What traces survive of the 1910 Universal Exhibition? There is a building, a pile of photographs, site plans and a plethora of written reminiscences – all these are visual and might lead one to believe that this global event was devoid of music. But how wrong that would be! As in the silent cinema, which was then all the rage in the city centre, music played an equally central role in the exhibition.

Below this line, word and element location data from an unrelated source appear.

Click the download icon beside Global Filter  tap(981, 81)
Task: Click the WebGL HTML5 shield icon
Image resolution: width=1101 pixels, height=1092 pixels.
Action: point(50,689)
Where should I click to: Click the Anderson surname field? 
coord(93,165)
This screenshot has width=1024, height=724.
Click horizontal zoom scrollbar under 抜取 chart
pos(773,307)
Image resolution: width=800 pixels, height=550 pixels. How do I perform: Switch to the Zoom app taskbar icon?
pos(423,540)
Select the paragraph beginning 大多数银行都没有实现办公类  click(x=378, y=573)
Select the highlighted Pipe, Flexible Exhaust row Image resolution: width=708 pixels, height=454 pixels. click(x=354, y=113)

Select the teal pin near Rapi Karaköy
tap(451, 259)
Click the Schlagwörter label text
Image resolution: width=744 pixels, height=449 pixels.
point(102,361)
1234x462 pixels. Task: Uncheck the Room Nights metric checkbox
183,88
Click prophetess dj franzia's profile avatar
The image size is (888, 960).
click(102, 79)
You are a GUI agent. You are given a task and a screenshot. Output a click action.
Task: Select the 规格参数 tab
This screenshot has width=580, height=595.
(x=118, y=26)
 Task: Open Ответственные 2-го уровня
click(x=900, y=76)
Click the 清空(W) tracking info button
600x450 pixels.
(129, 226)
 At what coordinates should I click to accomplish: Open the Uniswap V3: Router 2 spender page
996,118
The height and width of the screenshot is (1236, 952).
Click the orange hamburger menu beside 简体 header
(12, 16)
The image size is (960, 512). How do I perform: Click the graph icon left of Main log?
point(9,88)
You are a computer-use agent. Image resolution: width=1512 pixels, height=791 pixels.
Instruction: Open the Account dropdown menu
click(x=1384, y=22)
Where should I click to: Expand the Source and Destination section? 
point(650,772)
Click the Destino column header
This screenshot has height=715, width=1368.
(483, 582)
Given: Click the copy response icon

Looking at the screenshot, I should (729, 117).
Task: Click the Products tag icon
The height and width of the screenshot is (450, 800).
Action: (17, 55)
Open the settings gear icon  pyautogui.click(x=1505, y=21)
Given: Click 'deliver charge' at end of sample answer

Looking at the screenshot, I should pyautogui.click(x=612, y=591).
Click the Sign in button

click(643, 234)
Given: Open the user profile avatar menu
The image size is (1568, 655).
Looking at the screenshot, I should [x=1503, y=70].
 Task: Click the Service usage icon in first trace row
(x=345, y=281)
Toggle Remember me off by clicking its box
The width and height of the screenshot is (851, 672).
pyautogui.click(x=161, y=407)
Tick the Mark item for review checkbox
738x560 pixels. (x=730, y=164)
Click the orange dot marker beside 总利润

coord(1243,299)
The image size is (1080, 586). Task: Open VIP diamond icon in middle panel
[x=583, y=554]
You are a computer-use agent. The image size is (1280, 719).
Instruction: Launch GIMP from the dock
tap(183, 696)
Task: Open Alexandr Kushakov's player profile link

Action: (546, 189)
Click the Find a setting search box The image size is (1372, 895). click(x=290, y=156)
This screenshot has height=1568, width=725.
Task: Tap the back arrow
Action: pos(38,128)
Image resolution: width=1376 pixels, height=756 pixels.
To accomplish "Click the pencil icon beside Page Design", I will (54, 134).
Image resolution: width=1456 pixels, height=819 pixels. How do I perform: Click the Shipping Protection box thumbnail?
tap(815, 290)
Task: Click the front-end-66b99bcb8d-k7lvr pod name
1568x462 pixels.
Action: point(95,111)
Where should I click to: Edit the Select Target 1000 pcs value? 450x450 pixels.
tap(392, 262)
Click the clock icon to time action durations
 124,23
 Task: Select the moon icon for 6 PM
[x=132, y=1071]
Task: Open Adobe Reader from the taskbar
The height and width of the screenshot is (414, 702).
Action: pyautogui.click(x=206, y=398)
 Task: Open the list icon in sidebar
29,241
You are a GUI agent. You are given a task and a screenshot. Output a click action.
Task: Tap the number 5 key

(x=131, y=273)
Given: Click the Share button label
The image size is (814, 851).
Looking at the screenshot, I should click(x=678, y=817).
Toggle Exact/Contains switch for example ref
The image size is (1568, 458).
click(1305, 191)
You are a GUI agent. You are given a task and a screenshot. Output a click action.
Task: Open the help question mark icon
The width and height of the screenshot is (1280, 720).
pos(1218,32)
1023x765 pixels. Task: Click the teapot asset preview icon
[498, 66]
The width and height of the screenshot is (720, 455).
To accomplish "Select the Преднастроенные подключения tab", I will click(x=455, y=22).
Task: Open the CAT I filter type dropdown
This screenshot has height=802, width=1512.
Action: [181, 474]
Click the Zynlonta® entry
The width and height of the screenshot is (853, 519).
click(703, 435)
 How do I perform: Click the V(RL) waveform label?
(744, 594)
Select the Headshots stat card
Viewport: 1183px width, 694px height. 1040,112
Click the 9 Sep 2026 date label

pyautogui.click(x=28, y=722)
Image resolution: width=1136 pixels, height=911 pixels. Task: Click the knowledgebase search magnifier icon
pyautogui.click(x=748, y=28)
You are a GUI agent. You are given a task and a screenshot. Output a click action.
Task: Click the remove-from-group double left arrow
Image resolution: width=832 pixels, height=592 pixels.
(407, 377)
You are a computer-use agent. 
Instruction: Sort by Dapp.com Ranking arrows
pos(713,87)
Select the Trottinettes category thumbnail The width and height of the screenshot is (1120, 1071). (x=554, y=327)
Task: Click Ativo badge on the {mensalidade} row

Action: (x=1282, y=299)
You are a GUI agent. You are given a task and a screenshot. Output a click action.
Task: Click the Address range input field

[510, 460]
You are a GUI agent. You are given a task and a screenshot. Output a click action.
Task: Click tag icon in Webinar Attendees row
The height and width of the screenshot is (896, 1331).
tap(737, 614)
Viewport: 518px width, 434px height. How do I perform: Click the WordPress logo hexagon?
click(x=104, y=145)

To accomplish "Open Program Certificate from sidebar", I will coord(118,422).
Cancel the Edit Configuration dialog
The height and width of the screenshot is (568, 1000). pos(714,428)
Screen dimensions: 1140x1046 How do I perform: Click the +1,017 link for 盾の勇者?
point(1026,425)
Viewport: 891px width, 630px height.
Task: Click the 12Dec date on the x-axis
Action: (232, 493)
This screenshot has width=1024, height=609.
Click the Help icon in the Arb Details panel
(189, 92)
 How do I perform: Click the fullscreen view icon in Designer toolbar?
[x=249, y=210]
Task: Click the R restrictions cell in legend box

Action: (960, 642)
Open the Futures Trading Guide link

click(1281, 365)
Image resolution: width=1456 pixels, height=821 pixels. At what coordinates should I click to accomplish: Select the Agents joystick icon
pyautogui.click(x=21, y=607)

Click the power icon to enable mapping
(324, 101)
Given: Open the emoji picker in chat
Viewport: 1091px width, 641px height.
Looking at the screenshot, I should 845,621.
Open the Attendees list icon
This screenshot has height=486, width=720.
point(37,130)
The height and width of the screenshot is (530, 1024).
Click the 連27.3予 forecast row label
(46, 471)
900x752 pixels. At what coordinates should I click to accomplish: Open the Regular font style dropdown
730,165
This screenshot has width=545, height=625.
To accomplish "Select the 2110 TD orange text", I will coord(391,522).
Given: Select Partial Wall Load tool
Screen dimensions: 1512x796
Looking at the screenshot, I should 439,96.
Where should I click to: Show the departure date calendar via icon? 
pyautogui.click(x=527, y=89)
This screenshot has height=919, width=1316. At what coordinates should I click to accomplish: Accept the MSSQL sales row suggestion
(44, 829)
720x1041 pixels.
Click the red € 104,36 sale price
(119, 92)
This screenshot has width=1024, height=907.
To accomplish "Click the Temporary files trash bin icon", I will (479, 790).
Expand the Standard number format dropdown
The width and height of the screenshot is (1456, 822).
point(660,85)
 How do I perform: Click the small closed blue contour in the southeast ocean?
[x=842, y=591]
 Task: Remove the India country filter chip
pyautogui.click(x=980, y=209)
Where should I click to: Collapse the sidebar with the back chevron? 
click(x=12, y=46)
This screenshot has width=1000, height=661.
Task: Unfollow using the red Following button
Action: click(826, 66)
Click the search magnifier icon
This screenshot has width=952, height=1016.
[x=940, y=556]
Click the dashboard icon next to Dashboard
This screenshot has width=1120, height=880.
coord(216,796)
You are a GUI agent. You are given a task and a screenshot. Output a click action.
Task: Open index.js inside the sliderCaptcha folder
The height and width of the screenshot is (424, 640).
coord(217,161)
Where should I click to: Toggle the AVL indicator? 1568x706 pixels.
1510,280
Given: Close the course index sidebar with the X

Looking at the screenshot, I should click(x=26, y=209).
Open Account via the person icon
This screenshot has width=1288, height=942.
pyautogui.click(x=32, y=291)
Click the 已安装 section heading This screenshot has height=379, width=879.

A dozen bandstands, several concert halls, a permanent orchestra and a variety of other orchestras as diverse as those of the village of dwarfs, the Senegalese village and even the Zillerthal brasserie, not to mention the makeshift stands of other musical ensembles, were there to entertain the exhibition’s 13 million visitors with a repertoire that could not exactly be termed ‘light’ considering the number of musicians and instruments involved, let alone the quality of the music they played. Even more popular still was the abundant music on offer at the Brussels “Kermesse”, a re-creation of the city’s old quarters and their popular culture. Here the noisy strains of Michel Heirwegh’s Danse marollienne drew a merry throng and here crowds danced around the village band of F. De Bel. Here, too, strolling musicians played their accordions and their barrel-organs complete with performing monkeys.
The repertoire of the 1910 exhibition was not confined to the Belgian capital. Louis Frémaux’s Zwanzinette enjoyed a phenomenal circulation throughout Europe, with greatest success in Germany. Franz Lehár, the celebrated Austro-Hungarian composer, passing through Brussels in 1910, heard this local dance which captured the rollicking mood that characterised the inhabitants of Brussels and is called “zwanze” in Flemish, and in 1911 wrote a naturalist operetta called Eva, set in the small world of working-class Brussels. Its hit tune was a Viennese-style “zwanzinette” which many an orchestra across the Rhine was to absorb into its repertoire.
Louis FREMAUX, La Zwanzinette (1907), extraite du CD Bruxelles-Kermesse
Universal Exposition 1910, by the Tivoli Band, conducted by Eric Mathot, Musique en Wallonie, MEW0953.